With a recent death in my family and about 6 days of the worst sleep ever, let’s just say my current dreams have been off the chain. Non-linear, dramatic snippets of life crammed together with nonsensical narratives of political, sexual and psychological nature. The Heart song quoted in the title of this essay isn’t just to remind you that I’m old and that the 1980’s is my only point of reference. It also sums up what I like about dreams: to live another life, to be someone else. That’s what I liked about drugs too. Dreams, however, are even harder to control and more unpredictable than substances. Especially dreams about substances. My last cocaine dream was about three weeks ago. I snorted cocaine at a party and then spent the remainder of the dream trying to come up with an elaborate lie so that no one in my  life would ever find out I relapsed. Even asleep, I’m a scheming bitch. When I wake from using and drinking dreams, I always travel from being panicked that it actually happened, to disappointed in myself to ultimately relieved that it was just a dream. It’s quite a journey to take when you just open your eyes, honey.

This morning when I woke up, after a dream I don’t really remember, I forced myself to stay in bed as long as I could. I am the lucky owner of a bladder and two cats all of whom want me to get up around 5am. I try my damnedest on my days off to fight the urge to sit in the pre-sunrise stillness of my living room. I try to roll over and go back to sleep, back to dreaming. But this morning it was a no go. There was coffee to be had and internet to be read, cats to pet and so on. I told my therapist I’d been having fucked up dreams and sleeping horribly and he said, “Let’s monitor those and check in next week.” Seems like a solid plan. Treat my subconscious like a recently repaired air conditioning unit.

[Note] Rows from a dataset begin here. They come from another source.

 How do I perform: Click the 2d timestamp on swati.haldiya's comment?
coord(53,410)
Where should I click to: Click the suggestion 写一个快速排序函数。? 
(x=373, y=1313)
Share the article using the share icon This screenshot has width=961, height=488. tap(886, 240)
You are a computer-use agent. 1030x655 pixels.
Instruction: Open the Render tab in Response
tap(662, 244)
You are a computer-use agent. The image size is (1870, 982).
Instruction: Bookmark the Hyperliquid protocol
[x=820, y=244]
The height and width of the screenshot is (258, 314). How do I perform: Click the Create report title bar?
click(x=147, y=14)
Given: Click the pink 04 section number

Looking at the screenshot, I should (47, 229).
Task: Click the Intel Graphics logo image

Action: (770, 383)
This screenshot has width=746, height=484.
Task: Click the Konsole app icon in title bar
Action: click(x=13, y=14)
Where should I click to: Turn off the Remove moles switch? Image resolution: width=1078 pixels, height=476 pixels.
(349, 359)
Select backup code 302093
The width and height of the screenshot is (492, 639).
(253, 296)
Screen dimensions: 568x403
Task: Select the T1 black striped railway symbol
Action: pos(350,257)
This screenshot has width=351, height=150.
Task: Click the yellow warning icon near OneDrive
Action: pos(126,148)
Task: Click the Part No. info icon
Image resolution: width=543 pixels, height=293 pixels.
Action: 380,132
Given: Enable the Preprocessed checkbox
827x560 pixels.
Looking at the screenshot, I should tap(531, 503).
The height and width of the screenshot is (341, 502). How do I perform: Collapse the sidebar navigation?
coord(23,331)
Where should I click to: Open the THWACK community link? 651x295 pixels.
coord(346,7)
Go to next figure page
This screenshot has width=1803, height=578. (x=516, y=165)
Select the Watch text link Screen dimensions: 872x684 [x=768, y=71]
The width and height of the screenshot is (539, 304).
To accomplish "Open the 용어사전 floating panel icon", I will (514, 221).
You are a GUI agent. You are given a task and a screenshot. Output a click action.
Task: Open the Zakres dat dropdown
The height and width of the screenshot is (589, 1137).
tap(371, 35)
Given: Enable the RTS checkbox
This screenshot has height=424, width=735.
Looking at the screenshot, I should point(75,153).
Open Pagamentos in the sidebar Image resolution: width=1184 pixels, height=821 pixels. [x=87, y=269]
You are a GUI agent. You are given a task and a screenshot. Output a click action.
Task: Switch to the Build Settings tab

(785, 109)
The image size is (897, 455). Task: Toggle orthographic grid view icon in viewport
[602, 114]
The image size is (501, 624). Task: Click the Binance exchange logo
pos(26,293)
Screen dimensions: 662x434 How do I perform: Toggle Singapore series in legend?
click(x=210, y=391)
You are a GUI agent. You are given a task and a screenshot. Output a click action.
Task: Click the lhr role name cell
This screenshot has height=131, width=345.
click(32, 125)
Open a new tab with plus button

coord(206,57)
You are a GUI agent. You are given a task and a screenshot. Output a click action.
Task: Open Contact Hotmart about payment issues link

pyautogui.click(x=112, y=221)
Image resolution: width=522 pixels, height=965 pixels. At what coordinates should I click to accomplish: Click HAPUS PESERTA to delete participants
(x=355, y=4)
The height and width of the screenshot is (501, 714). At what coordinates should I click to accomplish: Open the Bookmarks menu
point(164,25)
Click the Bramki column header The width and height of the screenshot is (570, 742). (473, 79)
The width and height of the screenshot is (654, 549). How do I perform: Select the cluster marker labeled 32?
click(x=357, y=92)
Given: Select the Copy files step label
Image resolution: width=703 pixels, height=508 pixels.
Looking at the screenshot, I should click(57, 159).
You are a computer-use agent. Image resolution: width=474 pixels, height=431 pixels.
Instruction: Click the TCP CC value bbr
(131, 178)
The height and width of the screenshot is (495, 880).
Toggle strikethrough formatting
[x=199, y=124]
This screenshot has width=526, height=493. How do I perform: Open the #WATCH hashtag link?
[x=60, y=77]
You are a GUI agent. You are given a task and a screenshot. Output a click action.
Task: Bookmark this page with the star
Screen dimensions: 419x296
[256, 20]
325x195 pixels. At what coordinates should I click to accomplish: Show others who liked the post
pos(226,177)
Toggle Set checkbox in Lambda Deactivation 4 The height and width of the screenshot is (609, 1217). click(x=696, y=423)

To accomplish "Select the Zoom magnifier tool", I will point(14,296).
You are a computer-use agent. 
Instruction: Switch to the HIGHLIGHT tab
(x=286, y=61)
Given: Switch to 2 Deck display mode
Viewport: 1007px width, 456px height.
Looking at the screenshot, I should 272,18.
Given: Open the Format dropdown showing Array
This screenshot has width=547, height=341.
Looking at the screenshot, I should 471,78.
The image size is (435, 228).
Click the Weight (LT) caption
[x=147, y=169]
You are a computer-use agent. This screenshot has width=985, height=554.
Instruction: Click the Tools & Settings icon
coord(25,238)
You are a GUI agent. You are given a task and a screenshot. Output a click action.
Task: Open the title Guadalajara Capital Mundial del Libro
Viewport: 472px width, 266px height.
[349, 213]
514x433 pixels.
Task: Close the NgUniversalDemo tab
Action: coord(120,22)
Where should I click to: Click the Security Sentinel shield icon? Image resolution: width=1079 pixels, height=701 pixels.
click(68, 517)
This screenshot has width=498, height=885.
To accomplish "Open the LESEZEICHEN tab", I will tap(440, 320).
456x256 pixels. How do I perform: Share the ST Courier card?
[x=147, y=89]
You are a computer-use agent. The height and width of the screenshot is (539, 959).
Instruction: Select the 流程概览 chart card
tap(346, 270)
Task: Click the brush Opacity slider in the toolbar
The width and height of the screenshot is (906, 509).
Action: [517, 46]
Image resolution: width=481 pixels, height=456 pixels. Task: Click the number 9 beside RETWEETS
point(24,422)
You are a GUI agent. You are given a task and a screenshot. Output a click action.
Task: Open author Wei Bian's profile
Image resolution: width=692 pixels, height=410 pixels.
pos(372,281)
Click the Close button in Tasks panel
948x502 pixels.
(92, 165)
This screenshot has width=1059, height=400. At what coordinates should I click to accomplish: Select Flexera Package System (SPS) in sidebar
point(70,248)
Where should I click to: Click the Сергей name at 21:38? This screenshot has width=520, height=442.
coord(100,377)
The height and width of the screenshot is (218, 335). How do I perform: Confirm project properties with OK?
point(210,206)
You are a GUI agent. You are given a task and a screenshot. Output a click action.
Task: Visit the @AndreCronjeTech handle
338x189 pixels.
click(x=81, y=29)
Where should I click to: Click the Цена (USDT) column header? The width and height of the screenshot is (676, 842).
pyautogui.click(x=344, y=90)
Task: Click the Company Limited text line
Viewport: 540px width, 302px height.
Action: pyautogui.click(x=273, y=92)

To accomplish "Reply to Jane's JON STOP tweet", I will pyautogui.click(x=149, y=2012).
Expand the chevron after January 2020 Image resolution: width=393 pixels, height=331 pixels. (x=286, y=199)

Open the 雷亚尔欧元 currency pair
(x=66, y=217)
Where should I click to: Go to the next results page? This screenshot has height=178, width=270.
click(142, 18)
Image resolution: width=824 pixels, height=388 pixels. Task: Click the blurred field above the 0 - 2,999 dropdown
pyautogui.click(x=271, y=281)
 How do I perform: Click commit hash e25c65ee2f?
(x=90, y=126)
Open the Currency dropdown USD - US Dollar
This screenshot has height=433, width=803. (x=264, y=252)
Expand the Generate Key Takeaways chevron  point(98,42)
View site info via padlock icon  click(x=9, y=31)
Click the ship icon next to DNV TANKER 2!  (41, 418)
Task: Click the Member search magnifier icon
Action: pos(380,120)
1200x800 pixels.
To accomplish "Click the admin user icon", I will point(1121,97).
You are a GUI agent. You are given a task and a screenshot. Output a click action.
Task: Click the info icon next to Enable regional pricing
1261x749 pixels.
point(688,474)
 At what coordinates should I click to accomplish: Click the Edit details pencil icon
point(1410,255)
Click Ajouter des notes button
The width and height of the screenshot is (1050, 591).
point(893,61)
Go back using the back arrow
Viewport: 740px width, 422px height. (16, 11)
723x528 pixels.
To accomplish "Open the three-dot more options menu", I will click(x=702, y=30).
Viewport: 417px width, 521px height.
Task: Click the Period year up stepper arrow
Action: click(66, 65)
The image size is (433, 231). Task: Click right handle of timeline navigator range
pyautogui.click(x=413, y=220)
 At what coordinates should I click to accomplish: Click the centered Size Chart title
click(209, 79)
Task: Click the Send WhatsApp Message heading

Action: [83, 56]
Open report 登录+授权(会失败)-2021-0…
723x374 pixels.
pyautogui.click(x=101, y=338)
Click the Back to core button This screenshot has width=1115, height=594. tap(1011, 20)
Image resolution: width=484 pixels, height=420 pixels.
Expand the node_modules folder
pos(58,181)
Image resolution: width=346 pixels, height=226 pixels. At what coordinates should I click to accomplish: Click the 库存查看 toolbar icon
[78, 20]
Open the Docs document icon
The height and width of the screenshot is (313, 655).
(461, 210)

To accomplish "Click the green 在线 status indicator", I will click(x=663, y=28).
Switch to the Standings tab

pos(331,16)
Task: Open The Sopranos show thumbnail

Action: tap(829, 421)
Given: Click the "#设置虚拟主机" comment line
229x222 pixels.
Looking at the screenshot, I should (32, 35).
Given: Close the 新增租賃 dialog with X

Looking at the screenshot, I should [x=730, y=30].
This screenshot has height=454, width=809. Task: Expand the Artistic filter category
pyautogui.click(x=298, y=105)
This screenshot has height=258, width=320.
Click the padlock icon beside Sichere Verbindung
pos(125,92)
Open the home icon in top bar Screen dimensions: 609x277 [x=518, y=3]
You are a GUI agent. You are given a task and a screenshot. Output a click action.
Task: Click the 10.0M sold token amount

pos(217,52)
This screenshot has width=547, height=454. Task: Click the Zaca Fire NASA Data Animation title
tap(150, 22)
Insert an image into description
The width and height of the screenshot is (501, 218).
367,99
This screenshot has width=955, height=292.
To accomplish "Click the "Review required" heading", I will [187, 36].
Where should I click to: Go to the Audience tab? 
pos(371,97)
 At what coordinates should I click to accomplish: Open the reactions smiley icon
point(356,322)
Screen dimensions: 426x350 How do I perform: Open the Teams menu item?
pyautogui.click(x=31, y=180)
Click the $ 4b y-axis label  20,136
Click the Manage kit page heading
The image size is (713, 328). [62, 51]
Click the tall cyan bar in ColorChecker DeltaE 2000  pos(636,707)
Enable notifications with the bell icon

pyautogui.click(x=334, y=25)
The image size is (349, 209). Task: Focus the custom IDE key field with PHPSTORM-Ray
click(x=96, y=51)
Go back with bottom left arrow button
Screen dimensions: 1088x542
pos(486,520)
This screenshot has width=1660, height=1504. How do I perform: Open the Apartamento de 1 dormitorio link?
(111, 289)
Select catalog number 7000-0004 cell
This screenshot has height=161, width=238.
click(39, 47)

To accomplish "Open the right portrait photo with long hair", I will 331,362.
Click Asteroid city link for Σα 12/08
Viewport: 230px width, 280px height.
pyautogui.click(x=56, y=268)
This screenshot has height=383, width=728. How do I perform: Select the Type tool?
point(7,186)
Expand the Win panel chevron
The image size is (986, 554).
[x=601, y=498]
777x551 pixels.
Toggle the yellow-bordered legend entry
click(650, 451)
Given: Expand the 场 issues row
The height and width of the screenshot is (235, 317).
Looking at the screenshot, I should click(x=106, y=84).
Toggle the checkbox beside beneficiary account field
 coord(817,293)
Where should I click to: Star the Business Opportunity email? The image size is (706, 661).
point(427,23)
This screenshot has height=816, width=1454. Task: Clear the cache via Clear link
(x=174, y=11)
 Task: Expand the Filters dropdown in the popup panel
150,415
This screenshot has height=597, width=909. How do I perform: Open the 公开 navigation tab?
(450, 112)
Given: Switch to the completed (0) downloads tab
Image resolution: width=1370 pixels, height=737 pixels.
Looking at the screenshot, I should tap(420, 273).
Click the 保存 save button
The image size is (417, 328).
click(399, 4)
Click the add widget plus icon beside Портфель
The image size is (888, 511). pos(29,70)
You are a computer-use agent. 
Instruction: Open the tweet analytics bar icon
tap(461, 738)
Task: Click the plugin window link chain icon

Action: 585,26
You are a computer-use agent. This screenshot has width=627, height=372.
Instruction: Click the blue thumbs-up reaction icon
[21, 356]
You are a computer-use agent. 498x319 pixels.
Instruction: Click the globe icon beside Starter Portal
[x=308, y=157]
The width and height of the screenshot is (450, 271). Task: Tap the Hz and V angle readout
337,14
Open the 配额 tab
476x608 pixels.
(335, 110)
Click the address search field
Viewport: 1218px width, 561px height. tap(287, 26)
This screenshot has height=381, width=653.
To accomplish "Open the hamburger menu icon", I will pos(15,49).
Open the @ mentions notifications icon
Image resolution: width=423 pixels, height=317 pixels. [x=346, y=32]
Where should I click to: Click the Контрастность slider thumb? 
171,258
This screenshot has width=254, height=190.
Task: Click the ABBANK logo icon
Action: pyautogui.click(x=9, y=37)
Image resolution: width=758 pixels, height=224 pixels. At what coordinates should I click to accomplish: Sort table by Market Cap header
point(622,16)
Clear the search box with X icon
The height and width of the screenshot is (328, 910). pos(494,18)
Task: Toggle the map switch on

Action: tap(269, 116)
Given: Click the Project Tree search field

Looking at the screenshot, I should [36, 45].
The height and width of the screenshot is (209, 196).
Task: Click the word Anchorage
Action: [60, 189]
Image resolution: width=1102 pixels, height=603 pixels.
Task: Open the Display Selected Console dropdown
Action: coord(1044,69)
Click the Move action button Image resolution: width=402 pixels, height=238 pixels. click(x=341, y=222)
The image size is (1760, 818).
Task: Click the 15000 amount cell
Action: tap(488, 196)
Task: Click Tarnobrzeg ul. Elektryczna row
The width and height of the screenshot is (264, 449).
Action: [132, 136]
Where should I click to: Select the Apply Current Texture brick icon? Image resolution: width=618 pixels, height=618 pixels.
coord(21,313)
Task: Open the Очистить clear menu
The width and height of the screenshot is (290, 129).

While there’s no bridges to jump off or wild creatures to battle in my waking life, there’s this brain I get to walk around with. It’s the brain of an addict. It’s the brain of a person with depression. It’s the brain with a whole goody bag of mental health challenges. But mainly, it’s a brain that likes to dream. And dream a lot! Lately, I have a slew of dreams suddenly taking shape and morphing into a real world things, all by themselves. When I think about the people I’ve lost recently and think about their dreams that got interrupted and cut short, I know it’s a brain I’m lucky to have.